Sets of ‘Reading Is Fun’ Books Donated to Pima County Schools

Caring Hearts & Hands Quail Creek presenting book sets to C.E. Rose Elementary School’s principal (left to right): Cheryl Anthony (dyslexia specialist), Alma Carmona-Alday (principal), and Yasmin John-Thorpe and Cindy Hogg (Caring Hearts & Hands members)

Connie Jean Vaughan

We all can still remember our first readers with See Spot Run or Jack and Jill. And maybe some of us even had trouble reading due to dyslexia. Dyslexia is a learning disability that affects skills involved in reading, spelling, and writing. More than 300 million children and adults combined are diagnosed each year.

One of our Caring Hearts & Hands Quail Creek (CHHQC) members, Yasmin John-Thorpe, is an author of children’s books and has sold her books at QC Fall Festivals over the years. Yasmin and Cheryl Anthony, a dyslexia specialist from Green Valley, joined forces, developing simple books whose stories are written with a decoded system that is used for dyslexia. Reading Is Fun! books are uploaded to www.rifbooks.com and sold online to teachers, tutors, and parents whose young readers are having problems.

Earlier this year, Yasmin and Cheryl presented this reading program to CHHQC, explaining the need for these books in our local schools. CHHQC agreed to purchase and donate one set, which contained 11 books, as a gift to an area school. Decodable books encourage children to sound out words using decoding strategies rather than guessing from pictures or predicting from other cues.

This first set of books was donated to Anza Trail-Sahuarita second-grade teacher Becky Hill who, herself, is dyslexic. And word spread across the grade schools in Sahuarita and Tucson.

CHHQC has since donated an additional five sets of Reading Is Fun books: one set to Copper View Elementary School-Sahuarita and three sets to C.E. Rose Elementary, Southern Tucson. We still have one set left to donate to a lucky teacher.

◆ ◆ ◆ ◆ ◆ ◆ ◆

## [Exercise goal]
How would you render this sentence from the article on the Reading Is Fun book donations in Spanish: "Dyslexia is a learning disability that affects skills involved in reading, spelling, and writing."?

## [Data under study]

◆ ◆ ◆ ◆ ◆ ◆ ◆

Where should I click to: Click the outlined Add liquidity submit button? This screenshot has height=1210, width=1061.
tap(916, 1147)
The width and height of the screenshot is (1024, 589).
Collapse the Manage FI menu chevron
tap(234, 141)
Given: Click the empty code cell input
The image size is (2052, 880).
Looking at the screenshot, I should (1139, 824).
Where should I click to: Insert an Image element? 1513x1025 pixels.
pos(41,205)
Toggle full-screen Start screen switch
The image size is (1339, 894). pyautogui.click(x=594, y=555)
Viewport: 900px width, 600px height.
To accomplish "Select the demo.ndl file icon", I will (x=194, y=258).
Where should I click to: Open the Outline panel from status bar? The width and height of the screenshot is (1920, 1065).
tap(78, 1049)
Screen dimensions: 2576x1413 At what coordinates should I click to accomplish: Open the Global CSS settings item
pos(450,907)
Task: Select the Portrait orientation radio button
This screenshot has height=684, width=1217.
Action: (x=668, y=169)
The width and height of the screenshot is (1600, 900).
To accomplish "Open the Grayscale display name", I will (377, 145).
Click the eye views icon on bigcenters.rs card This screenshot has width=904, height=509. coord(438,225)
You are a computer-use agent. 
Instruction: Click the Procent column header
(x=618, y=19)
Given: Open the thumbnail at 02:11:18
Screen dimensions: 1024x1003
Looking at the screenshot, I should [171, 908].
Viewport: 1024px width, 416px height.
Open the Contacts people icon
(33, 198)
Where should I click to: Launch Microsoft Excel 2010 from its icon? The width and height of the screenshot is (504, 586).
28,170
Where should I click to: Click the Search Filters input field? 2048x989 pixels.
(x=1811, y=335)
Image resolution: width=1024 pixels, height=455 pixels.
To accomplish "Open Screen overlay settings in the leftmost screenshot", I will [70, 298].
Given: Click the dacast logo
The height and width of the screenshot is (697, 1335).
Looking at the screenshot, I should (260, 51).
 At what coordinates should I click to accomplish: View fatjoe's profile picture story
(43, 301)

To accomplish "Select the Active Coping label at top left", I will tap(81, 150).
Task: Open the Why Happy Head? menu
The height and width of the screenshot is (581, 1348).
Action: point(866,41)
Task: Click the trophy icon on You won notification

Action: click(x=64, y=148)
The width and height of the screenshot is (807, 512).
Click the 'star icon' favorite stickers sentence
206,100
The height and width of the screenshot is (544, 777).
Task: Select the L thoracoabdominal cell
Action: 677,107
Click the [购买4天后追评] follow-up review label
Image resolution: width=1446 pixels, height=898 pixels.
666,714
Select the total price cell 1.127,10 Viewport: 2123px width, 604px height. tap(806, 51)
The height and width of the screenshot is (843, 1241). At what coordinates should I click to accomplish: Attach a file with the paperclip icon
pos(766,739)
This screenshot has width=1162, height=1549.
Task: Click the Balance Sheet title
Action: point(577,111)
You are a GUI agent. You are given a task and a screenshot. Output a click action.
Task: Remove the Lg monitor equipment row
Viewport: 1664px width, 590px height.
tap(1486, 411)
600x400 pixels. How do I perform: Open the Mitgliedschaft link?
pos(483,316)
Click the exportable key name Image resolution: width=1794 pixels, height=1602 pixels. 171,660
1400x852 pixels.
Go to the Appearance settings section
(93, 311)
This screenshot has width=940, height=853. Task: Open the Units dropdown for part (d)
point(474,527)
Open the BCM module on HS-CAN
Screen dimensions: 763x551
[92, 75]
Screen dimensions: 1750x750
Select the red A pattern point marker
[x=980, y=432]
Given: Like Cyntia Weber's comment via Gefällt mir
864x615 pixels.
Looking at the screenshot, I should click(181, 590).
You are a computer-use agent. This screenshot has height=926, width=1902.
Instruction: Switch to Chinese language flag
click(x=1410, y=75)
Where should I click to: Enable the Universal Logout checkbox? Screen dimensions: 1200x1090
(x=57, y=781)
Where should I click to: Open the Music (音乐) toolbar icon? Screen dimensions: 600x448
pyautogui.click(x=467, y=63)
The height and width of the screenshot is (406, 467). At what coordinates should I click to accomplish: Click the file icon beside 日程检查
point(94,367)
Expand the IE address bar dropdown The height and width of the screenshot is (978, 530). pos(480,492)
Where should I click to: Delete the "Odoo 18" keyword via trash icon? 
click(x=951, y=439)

◆ ◆ ◆ ◆ ◆ ◆ ◆

## [Your response]
La dislexia es una discapacidad del aprendizaje que afecta las habilidades relacionadas con la lectura, la ortografía y la escritura.